■ Short task
Rewrite the rows below, changing every "sidebar" to "side panel" and leaving everything else the same.

::::

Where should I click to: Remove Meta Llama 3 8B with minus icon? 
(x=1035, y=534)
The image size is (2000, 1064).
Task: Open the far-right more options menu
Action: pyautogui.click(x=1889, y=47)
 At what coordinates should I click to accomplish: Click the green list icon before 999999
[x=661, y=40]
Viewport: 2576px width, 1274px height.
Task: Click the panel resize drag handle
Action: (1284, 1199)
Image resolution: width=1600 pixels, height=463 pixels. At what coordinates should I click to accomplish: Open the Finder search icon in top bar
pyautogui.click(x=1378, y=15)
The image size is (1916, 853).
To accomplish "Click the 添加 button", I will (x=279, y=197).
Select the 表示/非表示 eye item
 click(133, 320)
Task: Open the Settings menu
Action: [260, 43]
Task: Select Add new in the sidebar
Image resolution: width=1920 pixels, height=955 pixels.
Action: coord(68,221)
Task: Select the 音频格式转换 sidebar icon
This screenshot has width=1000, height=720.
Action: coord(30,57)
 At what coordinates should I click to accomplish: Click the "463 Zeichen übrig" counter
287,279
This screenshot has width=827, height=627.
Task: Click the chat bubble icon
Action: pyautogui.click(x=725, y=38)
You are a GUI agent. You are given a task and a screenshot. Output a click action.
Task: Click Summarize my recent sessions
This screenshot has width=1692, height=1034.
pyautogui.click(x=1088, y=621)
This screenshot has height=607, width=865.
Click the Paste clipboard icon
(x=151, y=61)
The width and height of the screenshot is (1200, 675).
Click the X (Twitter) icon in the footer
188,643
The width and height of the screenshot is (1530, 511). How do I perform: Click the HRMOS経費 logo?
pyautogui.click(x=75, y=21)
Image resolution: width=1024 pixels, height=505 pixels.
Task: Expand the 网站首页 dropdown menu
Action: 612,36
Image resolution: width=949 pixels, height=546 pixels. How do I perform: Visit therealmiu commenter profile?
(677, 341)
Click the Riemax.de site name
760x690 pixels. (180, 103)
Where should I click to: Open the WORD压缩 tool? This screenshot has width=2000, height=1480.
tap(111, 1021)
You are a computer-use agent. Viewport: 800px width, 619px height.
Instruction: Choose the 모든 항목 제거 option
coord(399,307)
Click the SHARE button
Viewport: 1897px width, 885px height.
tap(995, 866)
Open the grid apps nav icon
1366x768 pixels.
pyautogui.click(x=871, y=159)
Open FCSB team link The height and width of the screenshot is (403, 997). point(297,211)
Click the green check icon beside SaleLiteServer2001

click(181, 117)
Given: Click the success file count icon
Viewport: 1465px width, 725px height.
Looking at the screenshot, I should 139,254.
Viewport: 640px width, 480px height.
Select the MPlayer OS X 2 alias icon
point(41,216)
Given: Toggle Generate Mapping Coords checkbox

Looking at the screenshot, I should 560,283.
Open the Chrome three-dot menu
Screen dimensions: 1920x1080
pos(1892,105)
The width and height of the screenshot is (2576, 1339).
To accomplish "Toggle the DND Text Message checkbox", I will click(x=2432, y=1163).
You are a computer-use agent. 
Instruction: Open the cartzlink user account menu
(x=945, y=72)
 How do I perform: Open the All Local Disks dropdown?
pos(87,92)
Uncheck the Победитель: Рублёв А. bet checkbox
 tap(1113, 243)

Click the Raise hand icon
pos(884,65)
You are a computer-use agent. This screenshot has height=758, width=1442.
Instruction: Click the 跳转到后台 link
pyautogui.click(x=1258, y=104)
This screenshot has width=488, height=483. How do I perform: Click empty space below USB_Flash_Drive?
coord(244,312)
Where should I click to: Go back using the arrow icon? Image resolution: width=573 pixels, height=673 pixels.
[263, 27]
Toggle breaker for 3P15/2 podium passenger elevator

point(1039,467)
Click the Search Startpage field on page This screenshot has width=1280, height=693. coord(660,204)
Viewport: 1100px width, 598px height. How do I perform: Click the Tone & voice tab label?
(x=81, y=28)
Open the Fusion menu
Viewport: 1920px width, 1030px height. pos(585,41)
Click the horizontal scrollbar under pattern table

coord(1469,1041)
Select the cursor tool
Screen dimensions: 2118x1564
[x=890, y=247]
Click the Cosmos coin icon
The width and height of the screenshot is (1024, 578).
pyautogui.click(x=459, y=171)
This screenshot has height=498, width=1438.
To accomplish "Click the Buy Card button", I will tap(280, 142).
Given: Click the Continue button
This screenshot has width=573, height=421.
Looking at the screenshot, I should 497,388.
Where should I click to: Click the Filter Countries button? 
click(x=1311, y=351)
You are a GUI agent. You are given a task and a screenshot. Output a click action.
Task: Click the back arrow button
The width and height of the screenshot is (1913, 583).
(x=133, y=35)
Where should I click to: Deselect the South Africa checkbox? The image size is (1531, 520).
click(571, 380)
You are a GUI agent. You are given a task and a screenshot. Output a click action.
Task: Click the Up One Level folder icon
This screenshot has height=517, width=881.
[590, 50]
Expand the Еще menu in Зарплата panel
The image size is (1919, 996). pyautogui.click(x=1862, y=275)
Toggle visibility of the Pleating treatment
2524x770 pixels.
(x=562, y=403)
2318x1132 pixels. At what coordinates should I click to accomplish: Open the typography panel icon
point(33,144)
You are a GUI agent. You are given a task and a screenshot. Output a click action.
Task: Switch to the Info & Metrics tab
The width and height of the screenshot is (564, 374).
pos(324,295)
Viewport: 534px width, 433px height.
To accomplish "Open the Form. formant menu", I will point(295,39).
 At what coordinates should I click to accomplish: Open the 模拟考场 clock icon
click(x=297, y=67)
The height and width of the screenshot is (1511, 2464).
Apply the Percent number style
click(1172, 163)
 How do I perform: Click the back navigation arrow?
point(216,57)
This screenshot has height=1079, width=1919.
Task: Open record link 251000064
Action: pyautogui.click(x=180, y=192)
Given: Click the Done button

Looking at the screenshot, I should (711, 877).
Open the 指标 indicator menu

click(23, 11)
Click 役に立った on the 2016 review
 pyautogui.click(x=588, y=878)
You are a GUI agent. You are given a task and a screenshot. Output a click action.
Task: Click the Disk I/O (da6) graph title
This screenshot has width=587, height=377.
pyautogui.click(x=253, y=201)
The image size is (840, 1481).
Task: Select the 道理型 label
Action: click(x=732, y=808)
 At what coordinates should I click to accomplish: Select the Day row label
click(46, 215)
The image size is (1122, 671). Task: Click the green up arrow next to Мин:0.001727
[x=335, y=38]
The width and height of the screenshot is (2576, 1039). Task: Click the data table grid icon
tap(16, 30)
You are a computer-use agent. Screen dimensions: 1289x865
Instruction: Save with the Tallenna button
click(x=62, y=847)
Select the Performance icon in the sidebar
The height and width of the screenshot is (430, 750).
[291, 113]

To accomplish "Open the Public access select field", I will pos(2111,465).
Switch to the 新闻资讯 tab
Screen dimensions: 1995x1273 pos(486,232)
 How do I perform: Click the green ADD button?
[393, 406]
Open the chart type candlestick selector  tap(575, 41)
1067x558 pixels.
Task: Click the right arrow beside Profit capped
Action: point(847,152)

::::

■ Final result
Where should I click to: Remove Meta Llama 3 8B with minus icon? 
(x=1035, y=534)
The image size is (2000, 1064).
Task: Open the far-right more options menu
Action: pyautogui.click(x=1889, y=47)
 At what coordinates should I click to accomplish: Click the green list icon before 999999
[x=661, y=40]
Viewport: 2576px width, 1274px height.
Task: Click the panel resize drag handle
Action: (1284, 1199)
Image resolution: width=1600 pixels, height=463 pixels. At what coordinates should I click to accomplish: Open the Finder search icon in top bar
pyautogui.click(x=1378, y=15)
The image size is (1916, 853).
To accomplish "Click the 添加 button", I will (x=279, y=197).
Select the 表示/非表示 eye item
 click(133, 320)
Task: Open the Settings menu
Action: [260, 43]
Task: Select Add new in the side panel
Image resolution: width=1920 pixels, height=955 pixels.
Action: coord(68,221)
Task: Select the 音频格式转换 side panel icon
This screenshot has width=1000, height=720.
Action: coord(30,57)
 At what coordinates should I click to accomplish: Click the "463 Zeichen übrig" counter
287,279
This screenshot has width=827, height=627.
Task: Click the chat bubble icon
Action: pyautogui.click(x=725, y=38)
You are a GUI agent. You are given a task and a screenshot. Output a click action.
Task: Click Summarize my recent sessions
This screenshot has width=1692, height=1034.
pyautogui.click(x=1088, y=621)
This screenshot has height=607, width=865.
Click the Paste clipboard icon
(x=151, y=61)
The width and height of the screenshot is (1200, 675).
Click the X (Twitter) icon in the footer
188,643
The width and height of the screenshot is (1530, 511). How do I perform: Click the HRMOS経費 logo?
pyautogui.click(x=75, y=21)
Image resolution: width=1024 pixels, height=505 pixels.
Task: Expand the 网站首页 dropdown menu
Action: 612,36
Image resolution: width=949 pixels, height=546 pixels. How do I perform: Visit therealmiu commenter profile?
(677, 341)
Click the Riemax.de site name
760x690 pixels. (180, 103)
Where should I click to: Open the WORD压缩 tool? This screenshot has width=2000, height=1480.
tap(111, 1021)
You are a computer-use agent. Viewport: 800px width, 619px height.
Instruction: Choose the 모든 항목 제거 option
coord(399,307)
Click the SHARE button
Viewport: 1897px width, 885px height.
tap(995, 866)
Open the grid apps nav icon
1366x768 pixels.
pyautogui.click(x=871, y=159)
Open FCSB team link The height and width of the screenshot is (403, 997). point(297,211)
Click the green check icon beside SaleLiteServer2001

click(181, 117)
Given: Click the success file count icon
Viewport: 1465px width, 725px height.
Looking at the screenshot, I should 139,254.
Viewport: 640px width, 480px height.
Select the MPlayer OS X 2 alias icon
point(41,216)
Given: Toggle Generate Mapping Coords checkbox

Looking at the screenshot, I should 560,283.
Open the Chrome three-dot menu
Screen dimensions: 1920x1080
pos(1892,105)
The width and height of the screenshot is (2576, 1339).
To accomplish "Toggle the DND Text Message checkbox", I will click(x=2432, y=1163).
You are a computer-use agent. 
Instruction: Open the cartzlink user account menu
(x=945, y=72)
 How do I perform: Open the All Local Disks dropdown?
pos(87,92)
Uncheck the Победитель: Рублёв А. bet checkbox
 tap(1113, 243)

Click the Raise hand icon
pos(884,65)
You are a computer-use agent. This screenshot has height=758, width=1442.
Instruction: Click the 跳转到后台 link
pyautogui.click(x=1258, y=104)
This screenshot has width=488, height=483. How do I perform: Click empty space below USB_Flash_Drive?
coord(244,312)
Where should I click to: Go back using the arrow icon? Image resolution: width=573 pixels, height=673 pixels.
[263, 27]
Toggle breaker for 3P15/2 podium passenger elevator

point(1039,467)
Click the Search Startpage field on page This screenshot has width=1280, height=693. coord(660,204)
Viewport: 1100px width, 598px height. How do I perform: Click the Tone & voice tab label?
(x=81, y=28)
Open the Fusion menu
Viewport: 1920px width, 1030px height. pos(585,41)
Click the horizontal scrollbar under pattern table

coord(1469,1041)
Select the cursor tool
Screen dimensions: 2118x1564
[x=890, y=247]
Click the Cosmos coin icon
The width and height of the screenshot is (1024, 578).
pyautogui.click(x=459, y=171)
This screenshot has height=498, width=1438.
To accomplish "Click the Buy Card button", I will tap(280, 142).
Given: Click the Continue button
This screenshot has width=573, height=421.
Looking at the screenshot, I should 497,388.
Where should I click to: Click the Filter Countries button? 
click(x=1311, y=351)
You are a GUI agent. You are given a task and a screenshot. Output a click action.
Task: Click the back arrow button
The width and height of the screenshot is (1913, 583).
(x=133, y=35)
Where should I click to: Deselect the South Africa checkbox? The image size is (1531, 520).
click(571, 380)
You are a GUI agent. You are given a task and a screenshot. Output a click action.
Task: Click the Up One Level folder icon
This screenshot has height=517, width=881.
[590, 50]
Expand the Еще menu in Зарплата panel
The image size is (1919, 996). pyautogui.click(x=1862, y=275)
Toggle visibility of the Pleating treatment
2524x770 pixels.
(x=562, y=403)
2318x1132 pixels. At what coordinates should I click to accomplish: Open the typography panel icon
point(33,144)
You are a GUI agent. You are given a task and a screenshot. Output a click action.
Task: Switch to the Info & Metrics tab
The width and height of the screenshot is (564, 374).
pos(324,295)
Viewport: 534px width, 433px height.
To accomplish "Open the Form. formant menu", I will point(295,39).
 At what coordinates should I click to accomplish: Open the 模拟考场 clock icon
click(x=297, y=67)
The height and width of the screenshot is (1511, 2464).
Apply the Percent number style
click(1172, 163)
 How do I perform: Click the back navigation arrow?
point(216,57)
This screenshot has height=1079, width=1919.
Task: Open record link 251000064
Action: pyautogui.click(x=180, y=192)
Given: Click the Done button

Looking at the screenshot, I should (711, 877).
Open the 指标 indicator menu

click(23, 11)
Click 役に立った on the 2016 review
 pyautogui.click(x=588, y=878)
You are a GUI agent. You are given a task and a screenshot. Output a click action.
Task: Click the Disk I/O (da6) graph title
This screenshot has width=587, height=377.
pyautogui.click(x=253, y=201)
The image size is (840, 1481).
Task: Select the 道理型 label
Action: click(x=732, y=808)
 At what coordinates should I click to accomplish: Select the Day row label
click(46, 215)
The image size is (1122, 671). Task: Click the green up arrow next to Мин:0.001727
[x=335, y=38]
The width and height of the screenshot is (2576, 1039). Task: Click the data table grid icon
tap(16, 30)
You are a computer-use agent. Screen dimensions: 1289x865
Instruction: Save with the Tallenna button
click(x=62, y=847)
Select the Performance icon in the side panel
The height and width of the screenshot is (430, 750).
[291, 113]

To accomplish "Open the Public access select field", I will pos(2111,465).
Switch to the 新闻资讯 tab
Screen dimensions: 1995x1273 pos(486,232)
 How do I perform: Click the green ADD button?
[393, 406]
Open the chart type candlestick selector  tap(575, 41)
1067x558 pixels.
Task: Click the right arrow beside Profit capped
Action: point(847,152)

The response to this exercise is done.